▸ What the exercise asks: Without the pictures, output all of the data exactly.

Collected data
────

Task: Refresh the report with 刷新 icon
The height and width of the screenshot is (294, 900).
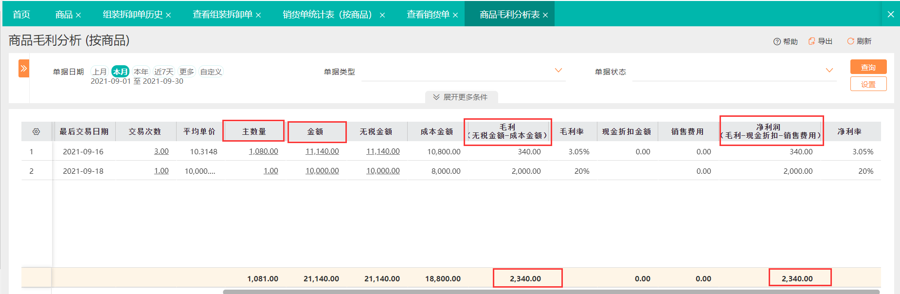Action: pos(850,41)
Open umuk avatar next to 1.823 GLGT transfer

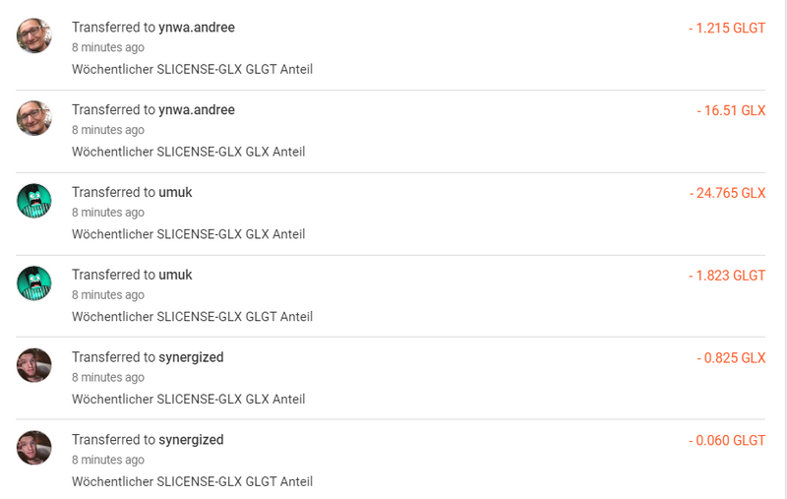34,283
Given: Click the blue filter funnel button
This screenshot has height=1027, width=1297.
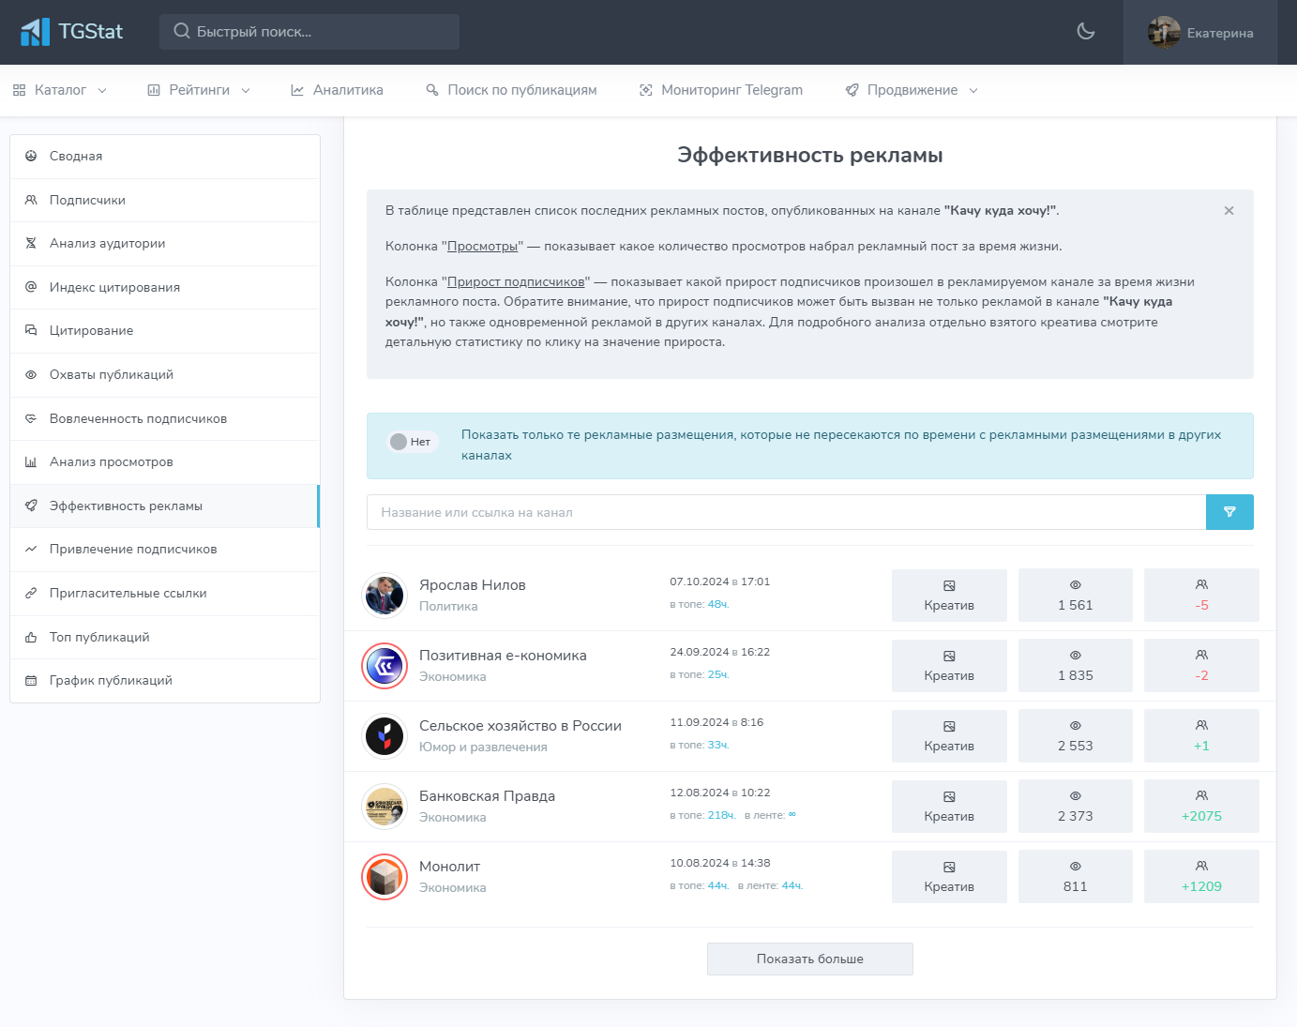Looking at the screenshot, I should tap(1229, 512).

────

▸ Exercise solution:
Task: Refresh the report with 刷新 icon
The height and width of the screenshot is (294, 900).
Action: pos(850,41)
Open umuk avatar next to 1.823 GLGT transfer

34,283
Given: Click the blue filter funnel button
This screenshot has height=1027, width=1297.
Looking at the screenshot, I should tap(1229, 512).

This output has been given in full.